Non è un caso che la vettura della prova abbia gli stessi colori delle Fiat 500 con lo “scorpione” degli anni ’60, riprodotti fedelmente grazie a un kit estetico (in opzione a 220 euro) disponibile solo in combinazione con il bianco della carrozzeria. Dalla base della Grande Punto è uscita una variante “cattiva” che mostra i muscoli, ovvero: vistosi cerchi in lega da 17”, prese d’aria maggiorate, spoilerini supplementari e codolini neri. Fendinebbia integrati, pinze rosse per i freni anteriori, terminale di scarico sdoppiato e gli immancabili stemmi con lo scorpione completano l’opera. A bordo, soprattutto i sedili di foggia sportiva con poggiatesta integrato fanno la differenza dalle cugine Fiat.
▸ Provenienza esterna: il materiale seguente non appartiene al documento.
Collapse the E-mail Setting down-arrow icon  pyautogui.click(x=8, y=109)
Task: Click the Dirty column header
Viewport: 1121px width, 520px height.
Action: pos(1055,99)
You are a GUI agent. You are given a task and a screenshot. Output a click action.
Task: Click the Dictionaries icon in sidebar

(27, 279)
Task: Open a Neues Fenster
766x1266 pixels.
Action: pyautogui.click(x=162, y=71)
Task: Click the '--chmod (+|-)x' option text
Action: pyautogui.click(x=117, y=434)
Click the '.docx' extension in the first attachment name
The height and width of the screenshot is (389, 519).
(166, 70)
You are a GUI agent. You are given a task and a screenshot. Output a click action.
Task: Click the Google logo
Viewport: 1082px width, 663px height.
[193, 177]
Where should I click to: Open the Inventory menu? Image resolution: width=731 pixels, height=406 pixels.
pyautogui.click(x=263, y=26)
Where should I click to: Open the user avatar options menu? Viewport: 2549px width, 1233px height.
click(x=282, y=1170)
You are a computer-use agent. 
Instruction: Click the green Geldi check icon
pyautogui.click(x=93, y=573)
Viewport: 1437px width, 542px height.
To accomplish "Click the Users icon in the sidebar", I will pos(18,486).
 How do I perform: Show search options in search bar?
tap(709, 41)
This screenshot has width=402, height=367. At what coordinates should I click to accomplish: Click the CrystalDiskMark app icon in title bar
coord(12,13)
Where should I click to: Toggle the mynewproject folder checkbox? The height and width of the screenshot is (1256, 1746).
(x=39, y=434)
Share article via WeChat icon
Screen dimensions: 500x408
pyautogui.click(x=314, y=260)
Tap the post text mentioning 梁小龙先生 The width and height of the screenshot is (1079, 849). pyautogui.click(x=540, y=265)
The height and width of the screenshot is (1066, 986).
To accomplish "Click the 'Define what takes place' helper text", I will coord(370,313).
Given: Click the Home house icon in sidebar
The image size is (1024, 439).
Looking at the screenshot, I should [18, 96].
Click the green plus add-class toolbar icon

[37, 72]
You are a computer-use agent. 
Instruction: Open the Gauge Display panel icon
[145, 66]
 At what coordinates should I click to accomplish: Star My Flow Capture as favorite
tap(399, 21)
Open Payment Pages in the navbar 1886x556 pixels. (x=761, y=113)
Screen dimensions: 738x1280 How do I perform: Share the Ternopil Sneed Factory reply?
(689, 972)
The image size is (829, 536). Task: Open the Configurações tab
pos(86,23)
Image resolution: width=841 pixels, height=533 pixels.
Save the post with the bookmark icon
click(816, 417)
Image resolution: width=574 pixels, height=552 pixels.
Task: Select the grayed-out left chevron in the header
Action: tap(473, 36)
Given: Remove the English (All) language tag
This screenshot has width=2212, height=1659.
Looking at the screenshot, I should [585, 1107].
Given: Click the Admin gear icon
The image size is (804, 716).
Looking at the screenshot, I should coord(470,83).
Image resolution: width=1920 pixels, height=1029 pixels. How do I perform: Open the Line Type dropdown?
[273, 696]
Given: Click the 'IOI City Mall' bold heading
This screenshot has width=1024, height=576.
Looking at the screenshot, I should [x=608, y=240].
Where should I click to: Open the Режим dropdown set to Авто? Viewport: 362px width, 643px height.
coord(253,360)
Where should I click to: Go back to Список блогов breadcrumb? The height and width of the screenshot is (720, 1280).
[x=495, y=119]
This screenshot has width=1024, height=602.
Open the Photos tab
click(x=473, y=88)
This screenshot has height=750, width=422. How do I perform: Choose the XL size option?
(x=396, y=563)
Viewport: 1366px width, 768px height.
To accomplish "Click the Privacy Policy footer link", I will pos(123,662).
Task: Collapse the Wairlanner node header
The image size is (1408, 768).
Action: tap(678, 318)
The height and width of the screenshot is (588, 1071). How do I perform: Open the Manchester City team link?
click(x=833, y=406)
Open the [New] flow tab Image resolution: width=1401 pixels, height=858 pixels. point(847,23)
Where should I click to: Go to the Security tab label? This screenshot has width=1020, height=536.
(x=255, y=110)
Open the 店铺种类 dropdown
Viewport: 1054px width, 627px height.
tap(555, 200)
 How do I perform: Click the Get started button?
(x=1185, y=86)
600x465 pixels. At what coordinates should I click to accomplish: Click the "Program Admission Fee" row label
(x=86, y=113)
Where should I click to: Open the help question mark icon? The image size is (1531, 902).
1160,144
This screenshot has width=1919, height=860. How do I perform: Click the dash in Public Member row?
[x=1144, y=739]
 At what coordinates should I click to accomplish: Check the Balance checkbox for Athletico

Ma anche la strumentazione, i sedili posteriori sagomati anatomicamente, la pedaliera con appoggi in metallo, il volante a tre razze e la leva del cambio con cuciture rosse sottolineano l’esistenza di una precisa linea di demarcazione.

Dotata del 1.4 turbo T-jet da 155 cv, l’Abarth Grande Punto risulta disponibile solo con carrozzeria a tre porte. Per le sue caratteristiche tecniche e di prezzo se la gioca con un paio di compatte sportive: Ford Fiesta ST e VW Polo GTI, entrambe con 150 cv. Per la sfida con le piu? consistenti Peugeot 207 GTi, Opel Corsa OPC e Renault Clio RS, necessario aspettare il kit “esseesse”: 5.000 euro in più ma la bellezza di 180 cavalli.